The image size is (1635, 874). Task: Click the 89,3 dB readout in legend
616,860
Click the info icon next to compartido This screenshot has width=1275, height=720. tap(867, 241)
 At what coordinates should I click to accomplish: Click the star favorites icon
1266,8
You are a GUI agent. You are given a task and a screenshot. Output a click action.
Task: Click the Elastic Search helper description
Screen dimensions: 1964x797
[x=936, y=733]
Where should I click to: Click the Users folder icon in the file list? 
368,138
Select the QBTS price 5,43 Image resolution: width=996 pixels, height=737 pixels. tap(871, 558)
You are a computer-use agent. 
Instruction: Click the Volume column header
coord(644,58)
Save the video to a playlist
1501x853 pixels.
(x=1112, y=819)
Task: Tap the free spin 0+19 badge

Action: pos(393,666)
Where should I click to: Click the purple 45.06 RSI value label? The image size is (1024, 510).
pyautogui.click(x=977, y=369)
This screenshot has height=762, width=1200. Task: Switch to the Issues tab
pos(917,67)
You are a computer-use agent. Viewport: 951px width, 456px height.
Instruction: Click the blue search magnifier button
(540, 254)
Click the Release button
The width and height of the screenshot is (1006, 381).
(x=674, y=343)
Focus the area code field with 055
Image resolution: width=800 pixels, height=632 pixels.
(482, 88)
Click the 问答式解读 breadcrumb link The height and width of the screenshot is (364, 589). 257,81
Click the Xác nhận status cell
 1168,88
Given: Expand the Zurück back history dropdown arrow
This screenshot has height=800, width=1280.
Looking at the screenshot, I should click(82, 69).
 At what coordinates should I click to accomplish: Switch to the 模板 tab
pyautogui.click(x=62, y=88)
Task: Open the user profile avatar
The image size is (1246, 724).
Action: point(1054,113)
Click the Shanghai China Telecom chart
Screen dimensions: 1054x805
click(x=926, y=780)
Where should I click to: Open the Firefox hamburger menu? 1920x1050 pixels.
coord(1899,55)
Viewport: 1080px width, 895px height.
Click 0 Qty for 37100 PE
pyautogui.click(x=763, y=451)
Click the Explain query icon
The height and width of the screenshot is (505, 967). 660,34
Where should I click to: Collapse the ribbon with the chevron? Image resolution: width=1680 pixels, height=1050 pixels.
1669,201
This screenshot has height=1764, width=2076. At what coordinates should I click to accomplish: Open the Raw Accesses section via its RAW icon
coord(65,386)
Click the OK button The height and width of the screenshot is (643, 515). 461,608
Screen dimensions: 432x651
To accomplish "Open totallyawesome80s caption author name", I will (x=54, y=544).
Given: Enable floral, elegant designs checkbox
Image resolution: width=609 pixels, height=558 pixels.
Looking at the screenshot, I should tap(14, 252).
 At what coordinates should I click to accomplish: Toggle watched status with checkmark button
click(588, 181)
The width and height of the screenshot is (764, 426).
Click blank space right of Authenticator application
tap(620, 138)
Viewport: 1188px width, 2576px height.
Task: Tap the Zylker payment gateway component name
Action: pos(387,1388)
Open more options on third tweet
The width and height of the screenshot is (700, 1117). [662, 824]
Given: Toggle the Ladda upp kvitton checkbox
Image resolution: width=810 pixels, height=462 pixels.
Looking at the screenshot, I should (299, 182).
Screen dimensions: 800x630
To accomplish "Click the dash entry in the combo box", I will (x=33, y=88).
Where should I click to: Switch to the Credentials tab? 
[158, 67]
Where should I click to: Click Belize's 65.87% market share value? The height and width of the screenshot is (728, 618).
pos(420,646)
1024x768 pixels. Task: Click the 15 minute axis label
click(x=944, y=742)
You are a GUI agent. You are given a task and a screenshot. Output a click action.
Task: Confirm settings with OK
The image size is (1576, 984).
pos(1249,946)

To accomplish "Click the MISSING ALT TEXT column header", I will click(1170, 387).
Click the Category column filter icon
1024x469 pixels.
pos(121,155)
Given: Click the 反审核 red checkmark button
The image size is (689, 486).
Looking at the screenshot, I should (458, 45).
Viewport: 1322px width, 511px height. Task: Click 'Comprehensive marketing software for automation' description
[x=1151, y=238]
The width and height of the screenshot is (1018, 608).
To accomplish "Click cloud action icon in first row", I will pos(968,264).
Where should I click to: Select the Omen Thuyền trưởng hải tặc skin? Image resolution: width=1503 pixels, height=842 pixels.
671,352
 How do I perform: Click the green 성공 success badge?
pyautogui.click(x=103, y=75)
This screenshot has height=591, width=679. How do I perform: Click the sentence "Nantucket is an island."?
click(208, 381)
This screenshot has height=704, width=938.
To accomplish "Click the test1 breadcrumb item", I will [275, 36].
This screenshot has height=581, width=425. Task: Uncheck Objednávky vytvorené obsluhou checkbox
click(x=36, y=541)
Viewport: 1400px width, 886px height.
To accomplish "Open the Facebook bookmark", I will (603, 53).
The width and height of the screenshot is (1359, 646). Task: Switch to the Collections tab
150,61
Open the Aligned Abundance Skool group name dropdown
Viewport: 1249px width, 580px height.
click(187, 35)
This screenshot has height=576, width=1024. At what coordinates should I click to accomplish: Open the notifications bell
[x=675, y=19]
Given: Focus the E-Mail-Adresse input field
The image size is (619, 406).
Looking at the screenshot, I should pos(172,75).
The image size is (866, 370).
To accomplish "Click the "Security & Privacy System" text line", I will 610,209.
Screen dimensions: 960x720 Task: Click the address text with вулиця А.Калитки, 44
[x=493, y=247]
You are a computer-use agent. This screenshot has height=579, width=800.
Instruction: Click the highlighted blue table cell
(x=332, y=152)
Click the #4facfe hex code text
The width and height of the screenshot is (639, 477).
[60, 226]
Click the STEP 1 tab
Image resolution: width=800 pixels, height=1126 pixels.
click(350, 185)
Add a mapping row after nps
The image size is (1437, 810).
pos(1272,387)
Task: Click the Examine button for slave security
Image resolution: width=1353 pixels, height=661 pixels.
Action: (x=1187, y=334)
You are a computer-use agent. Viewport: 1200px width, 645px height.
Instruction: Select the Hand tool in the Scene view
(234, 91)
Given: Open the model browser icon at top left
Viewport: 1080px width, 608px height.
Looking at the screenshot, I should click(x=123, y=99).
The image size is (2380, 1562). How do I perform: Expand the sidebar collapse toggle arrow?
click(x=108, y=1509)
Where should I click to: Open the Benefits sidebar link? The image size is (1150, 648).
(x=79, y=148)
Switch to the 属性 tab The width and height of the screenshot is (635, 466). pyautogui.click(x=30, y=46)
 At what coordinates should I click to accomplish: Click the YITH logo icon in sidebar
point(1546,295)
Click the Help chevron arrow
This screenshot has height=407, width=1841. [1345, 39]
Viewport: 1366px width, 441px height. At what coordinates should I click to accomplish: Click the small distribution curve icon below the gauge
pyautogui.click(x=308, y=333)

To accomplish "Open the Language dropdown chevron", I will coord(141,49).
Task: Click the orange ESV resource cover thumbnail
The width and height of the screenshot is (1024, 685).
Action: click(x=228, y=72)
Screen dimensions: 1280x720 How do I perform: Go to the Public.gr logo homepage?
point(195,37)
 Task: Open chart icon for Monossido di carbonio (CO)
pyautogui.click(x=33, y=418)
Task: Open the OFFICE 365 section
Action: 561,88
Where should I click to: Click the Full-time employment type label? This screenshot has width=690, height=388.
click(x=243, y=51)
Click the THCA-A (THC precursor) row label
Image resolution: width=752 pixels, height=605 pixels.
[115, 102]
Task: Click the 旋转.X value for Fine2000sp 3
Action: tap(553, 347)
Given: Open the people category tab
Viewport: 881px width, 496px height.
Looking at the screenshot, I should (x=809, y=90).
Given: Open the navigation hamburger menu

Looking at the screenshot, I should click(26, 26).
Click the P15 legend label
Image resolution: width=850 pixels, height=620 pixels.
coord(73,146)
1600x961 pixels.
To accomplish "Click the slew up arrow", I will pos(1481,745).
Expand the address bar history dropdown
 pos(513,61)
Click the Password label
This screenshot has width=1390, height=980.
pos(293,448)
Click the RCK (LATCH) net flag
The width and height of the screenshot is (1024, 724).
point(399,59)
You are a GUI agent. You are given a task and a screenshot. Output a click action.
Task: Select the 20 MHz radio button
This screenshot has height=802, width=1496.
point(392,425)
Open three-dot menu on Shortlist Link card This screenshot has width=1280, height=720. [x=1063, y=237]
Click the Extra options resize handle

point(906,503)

· · · · ·

_What is expected:_ Every line above with the word "agent" belongs in the answer, copied as written.

_Output below:_
You are a GUI agent. You are given a task and a screenshot. Output a click action.
You are a computer-use agent. 
You are a computer-use agent. Viewport: 951px width, 456px height.
You are a GUI agent. You are given a task and a screenshot. Output a click action.
You are a computer-use agent. This screenshot has height=579, width=800.
You are a computer-use agent. Viewport: 1200px width, 645px height.
You are a GUI agent. You are given a task and a screenshot. Output a click action.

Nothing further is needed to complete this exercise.